- **DONNÉES EXTRAITES**
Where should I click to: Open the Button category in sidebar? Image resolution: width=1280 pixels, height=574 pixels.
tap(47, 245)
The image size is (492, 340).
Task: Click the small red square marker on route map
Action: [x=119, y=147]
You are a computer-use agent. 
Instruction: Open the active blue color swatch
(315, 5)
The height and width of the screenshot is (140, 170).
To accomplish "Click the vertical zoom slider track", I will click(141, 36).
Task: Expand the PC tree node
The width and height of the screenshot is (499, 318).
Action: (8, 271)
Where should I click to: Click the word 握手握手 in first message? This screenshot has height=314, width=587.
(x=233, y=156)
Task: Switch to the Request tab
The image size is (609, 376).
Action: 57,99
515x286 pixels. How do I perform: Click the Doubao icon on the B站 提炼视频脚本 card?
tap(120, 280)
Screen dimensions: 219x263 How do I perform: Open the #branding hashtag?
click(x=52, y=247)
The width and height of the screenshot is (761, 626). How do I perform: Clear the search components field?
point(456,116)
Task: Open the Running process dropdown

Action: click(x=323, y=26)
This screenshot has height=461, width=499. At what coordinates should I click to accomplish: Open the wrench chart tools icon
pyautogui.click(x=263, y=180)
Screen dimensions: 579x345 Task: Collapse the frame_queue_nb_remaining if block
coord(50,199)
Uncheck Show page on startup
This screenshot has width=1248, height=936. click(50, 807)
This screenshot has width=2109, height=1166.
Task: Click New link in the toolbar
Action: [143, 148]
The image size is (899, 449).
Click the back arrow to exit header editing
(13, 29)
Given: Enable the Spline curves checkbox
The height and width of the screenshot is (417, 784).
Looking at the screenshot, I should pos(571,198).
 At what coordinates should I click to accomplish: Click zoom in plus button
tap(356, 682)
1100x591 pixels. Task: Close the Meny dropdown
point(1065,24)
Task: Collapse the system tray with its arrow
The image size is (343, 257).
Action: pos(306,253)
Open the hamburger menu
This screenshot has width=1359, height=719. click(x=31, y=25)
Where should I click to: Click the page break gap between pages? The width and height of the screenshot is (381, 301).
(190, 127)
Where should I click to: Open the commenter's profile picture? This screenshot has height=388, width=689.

- **VOS INSTRUCTIONS**
Listez chaque ligne des données ci-dessus qui contient la chaîne « zoom », en la recopiant intégralement.

- **RÉPONSE ATTENDUE**
To accomplish "Click the vertical zoom slider track", I will click(141, 36).
 At what coordinates should I click to accomplish: Click zoom in plus button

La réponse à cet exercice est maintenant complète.